Are single-stock ETFs the future?

Unlike highly leveraged U.S. counterparts, COO insists world's first yield-focused single-stock ETFs were designed for advisors

Are single-stock ETFs the future?

Last week, Purpose Investments revealed its plans to once again be at the forefront of investment innovation.

Extending a record that includes Canada’s first high-interest savings account ETF and the world’s first spot bitcoin ETF, the firm has filed a preliminary prospectus to launch the Purpose Yield Shares ETFs, which will be the first yield-focused single-stock ETFs in the world.

“If you think about it, they're really not providing anything new,” says Vlad Tasevski, COO and head of Product at Purpose Investments. “The strategies we’re using here aren’t exotic or black-box. We’re just packaging them in an elegant way.”

According to Tasevski, the new yield-shares ETFs were designed to address a widely shared need among investment advisors. While they may want to get exposure to single stocks that they pick themselves or are recommended by their head office research desks, Tasevski says going further than long-only exposure to specific stocks is difficult to achieve for the average advisor.

“For advisors, it’s not that easy to actually overwrite calls and use modest leverage to augment the income,” he explains. “Trying to achieve that, account by account, is very tedious.”

The initial suite of Purpose Yield Shares ETFs will provide exposure to 10 U.S. mega-cap names including Apple, Alphabet, Exxon Mobil, and JP Morgan Chase. Rather than totally replace direct equity holdings of those companies, Tasevski says the new yield shares ETFs are designed as a way for advisors to complement their holdings of single stocks.

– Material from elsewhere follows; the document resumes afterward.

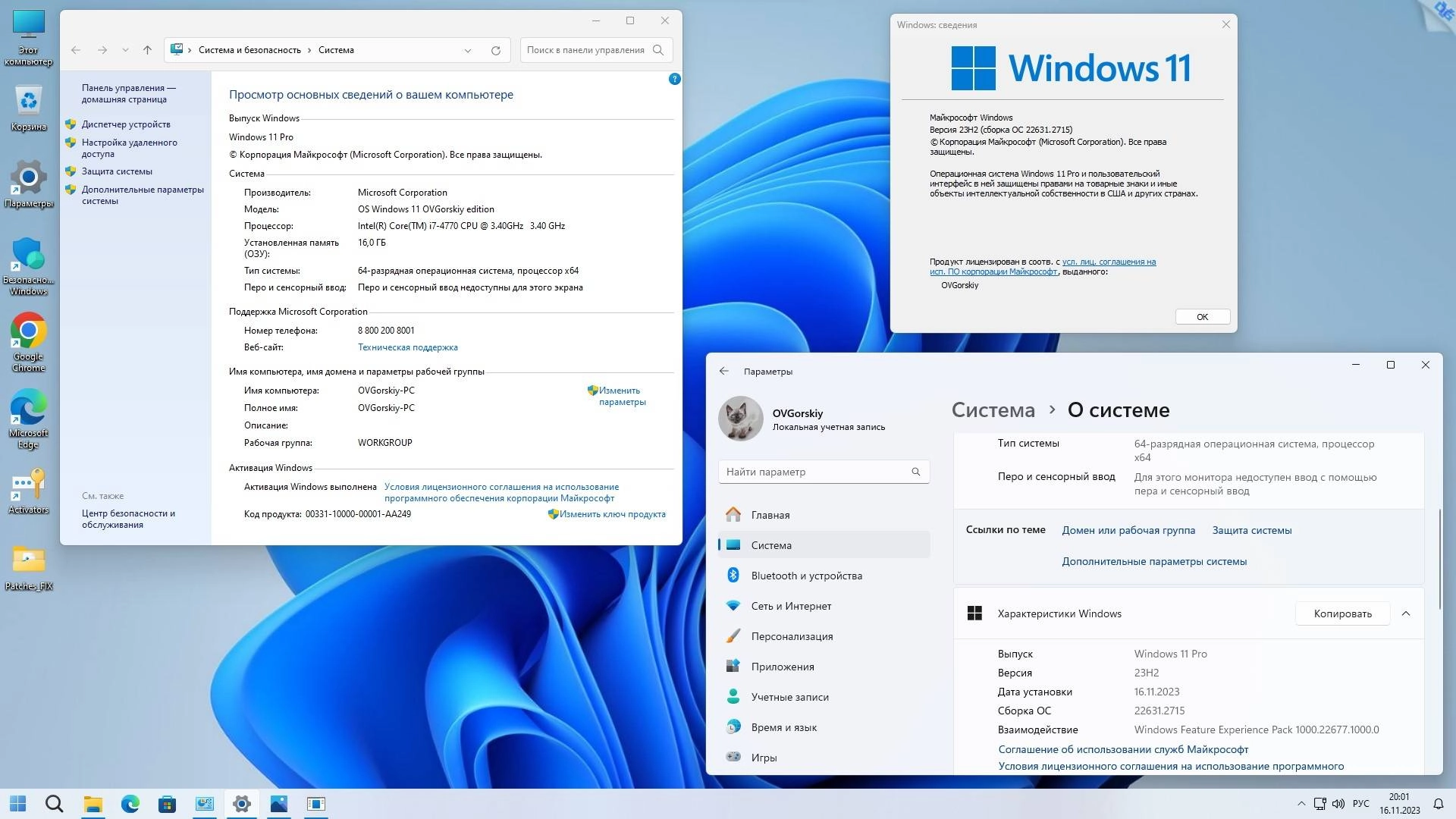Go to Система и безопасность breadcrumb
The width and height of the screenshot is (1456, 819).
point(250,49)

Today’s advisors are also able to get stock-specific allocations to U.S. names through Canadian depositary receipts or CDRs, which were first introduced by CIBC last year. Like CDRs, each of the yield shares ETFs also offers currency-hedged exposure to its underlying U.S. stock, but Purpose’s products include covered calls and modest leverage to modestly enhance their potential yield.

“These yield shares ETFs will also provide options to investors seeking tax-loss selling opportunities,” Tasevski adds. “In a year like this one when markets have been battered, tax-loss harvesting is more important than ever.”

In July, single-stock ETFs were first introduced to the U.S. retail investor market. But those products differ from what Purpose has put together, Tasevski explains, because they have higher levels of leverage ranging from 1.5x to 3x exposure.

“Inverse and leveraged funds have been most commonly misunderstood products in the past,” he says, noting how features like daily rebalancing could negatively impact returns in a buy-and-hold strategy. “Purpose is not in the business of providing daily trading vehicles.”

After launching the initial suite of 10 yield-shares products, Purpose hopes to expand the offering with more large names in the coming months as they seek to expand optionality for investors and advisors.

“We’re very excited. Canadian investors and advisors will be the first ones to access this,” Tasevski says. “We believe that this will create its own product category over the long term.”

A preliminary long-form prospectus relating to the ETFs (the “Preliminary Prospectus”) has been filed with the Canadian securities commissions or similar authorities. You cannot buy securities of the ETFs until the relevant securities commissions or similar authorities issue receipts for the final prospectus of the ETFs. Copies of the Preliminary Prospectus may be obtained from Purpose. 

Commissions, trailing commissions, management fees and expenses all may be associated with investment fund investments. The prospectus contains important detailed information about the investment fund. Please read the prospectus before investing. There is no assurance that any fund will achieve its investment objective, and its net asset value, yield, and investment return will fluctuate from time to time with market conditions. Investment funds are not guaranteed, their values change frequently, and past performance may not be repeated.